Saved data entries
+ + +

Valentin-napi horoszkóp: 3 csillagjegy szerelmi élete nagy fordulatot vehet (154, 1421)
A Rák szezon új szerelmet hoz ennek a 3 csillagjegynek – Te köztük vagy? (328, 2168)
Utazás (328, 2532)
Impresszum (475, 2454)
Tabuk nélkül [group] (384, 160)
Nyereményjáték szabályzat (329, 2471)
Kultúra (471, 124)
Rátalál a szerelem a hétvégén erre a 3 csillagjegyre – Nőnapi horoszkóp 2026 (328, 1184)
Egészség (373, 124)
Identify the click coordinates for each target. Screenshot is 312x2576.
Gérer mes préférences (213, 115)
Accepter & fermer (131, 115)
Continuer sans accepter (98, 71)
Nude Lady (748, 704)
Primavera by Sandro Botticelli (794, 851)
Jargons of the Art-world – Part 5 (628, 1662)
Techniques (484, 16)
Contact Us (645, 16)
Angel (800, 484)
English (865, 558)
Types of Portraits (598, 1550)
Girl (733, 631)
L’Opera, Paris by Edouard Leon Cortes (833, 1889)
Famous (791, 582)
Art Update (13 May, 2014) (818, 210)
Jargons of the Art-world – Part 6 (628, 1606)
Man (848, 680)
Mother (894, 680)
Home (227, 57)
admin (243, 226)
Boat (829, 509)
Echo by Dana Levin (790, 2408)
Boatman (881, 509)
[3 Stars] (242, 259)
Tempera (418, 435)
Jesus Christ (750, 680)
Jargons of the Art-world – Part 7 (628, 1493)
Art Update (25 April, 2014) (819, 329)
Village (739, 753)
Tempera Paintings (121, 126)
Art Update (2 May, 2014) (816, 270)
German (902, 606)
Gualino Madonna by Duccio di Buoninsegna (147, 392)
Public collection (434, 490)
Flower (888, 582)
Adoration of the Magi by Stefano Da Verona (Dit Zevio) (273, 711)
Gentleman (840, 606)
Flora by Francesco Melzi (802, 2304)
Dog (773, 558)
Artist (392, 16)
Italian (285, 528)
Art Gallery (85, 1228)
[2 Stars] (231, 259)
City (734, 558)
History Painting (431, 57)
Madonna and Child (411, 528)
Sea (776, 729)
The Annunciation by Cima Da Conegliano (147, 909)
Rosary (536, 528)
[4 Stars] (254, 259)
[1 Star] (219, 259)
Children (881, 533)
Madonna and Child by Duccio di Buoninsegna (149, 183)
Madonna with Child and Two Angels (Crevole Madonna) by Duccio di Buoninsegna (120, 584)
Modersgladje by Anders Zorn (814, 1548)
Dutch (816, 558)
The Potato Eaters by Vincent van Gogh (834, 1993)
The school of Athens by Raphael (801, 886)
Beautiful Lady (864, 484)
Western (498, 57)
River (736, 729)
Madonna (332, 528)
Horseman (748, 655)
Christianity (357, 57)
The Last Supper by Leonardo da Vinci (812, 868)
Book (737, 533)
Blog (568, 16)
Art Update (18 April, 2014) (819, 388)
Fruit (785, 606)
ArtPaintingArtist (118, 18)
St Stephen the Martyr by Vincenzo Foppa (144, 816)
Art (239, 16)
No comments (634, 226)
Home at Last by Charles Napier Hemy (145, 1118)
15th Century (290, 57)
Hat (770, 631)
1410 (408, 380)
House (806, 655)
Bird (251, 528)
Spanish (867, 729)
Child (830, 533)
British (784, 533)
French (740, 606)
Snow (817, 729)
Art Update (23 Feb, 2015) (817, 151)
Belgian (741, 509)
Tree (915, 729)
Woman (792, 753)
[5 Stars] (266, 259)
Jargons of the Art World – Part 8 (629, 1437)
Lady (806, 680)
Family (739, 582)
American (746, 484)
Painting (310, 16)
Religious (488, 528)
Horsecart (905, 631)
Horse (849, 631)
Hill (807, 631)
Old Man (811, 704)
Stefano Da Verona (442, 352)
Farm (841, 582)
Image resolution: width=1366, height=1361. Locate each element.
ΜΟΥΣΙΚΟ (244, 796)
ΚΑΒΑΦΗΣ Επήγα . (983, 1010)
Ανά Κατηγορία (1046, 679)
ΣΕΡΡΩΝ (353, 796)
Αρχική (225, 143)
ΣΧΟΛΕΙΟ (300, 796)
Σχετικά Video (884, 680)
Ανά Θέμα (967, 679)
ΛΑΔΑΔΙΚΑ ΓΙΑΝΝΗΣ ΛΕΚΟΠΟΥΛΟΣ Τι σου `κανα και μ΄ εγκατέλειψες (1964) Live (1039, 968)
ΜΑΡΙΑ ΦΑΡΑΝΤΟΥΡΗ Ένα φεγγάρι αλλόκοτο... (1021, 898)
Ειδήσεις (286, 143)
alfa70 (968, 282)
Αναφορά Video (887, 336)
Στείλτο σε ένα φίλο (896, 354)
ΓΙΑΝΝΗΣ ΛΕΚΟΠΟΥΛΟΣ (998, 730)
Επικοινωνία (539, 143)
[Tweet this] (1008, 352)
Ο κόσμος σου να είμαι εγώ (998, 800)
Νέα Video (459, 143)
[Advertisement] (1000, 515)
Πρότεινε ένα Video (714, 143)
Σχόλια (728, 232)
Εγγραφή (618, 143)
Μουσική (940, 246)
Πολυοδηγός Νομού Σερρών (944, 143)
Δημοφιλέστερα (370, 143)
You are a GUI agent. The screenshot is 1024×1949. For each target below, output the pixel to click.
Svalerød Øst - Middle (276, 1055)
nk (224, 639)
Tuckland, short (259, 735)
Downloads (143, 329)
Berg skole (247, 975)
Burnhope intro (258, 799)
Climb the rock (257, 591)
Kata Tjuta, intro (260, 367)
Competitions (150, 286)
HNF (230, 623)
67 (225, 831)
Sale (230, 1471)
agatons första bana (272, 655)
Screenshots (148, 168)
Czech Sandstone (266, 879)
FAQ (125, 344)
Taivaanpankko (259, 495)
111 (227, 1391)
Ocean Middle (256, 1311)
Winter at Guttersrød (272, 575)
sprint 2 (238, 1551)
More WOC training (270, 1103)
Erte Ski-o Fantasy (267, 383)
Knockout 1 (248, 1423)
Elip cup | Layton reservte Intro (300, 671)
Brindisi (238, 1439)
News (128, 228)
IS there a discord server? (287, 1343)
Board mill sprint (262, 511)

+ + +

Please give back only the lines between the first line of the entries and the line with "L’Opera, Paris by", both ends included, word for word.

YOUR RESPONSE
Valentin-napi horoszkóp: 3 csillagjegy szerelmi élete nagy fordulatot vehet (154, 1421)
A Rák szezon új szerelmet hoz ennek a 3 csillagjegynek – Te köztük vagy? (328, 2168)
Utazás (328, 2532)
Impresszum (475, 2454)
Tabuk nélkül [group] (384, 160)
Nyereményjáték szabályzat (329, 2471)
Kultúra (471, 124)
Rátalál a szerelem a hétvégén erre a 3 csillagjegyre – Nőnapi horoszkóp 2026 (328, 1184)
Egészség (373, 124)
Identify the click coordinates for each target. Screenshot is 312x2576.
Gérer mes préférences (213, 115)
Accepter & fermer (131, 115)
Continuer sans accepter (98, 71)
Nude Lady (748, 704)
Primavera by Sandro Botticelli (794, 851)
Jargons of the Art-world – Part 5 (628, 1662)
Techniques (484, 16)
Contact Us (645, 16)
Angel (800, 484)
English (865, 558)
Types of Portraits (598, 1550)
Girl (733, 631)
L’Opera, Paris by Edouard Leon Cortes (833, 1889)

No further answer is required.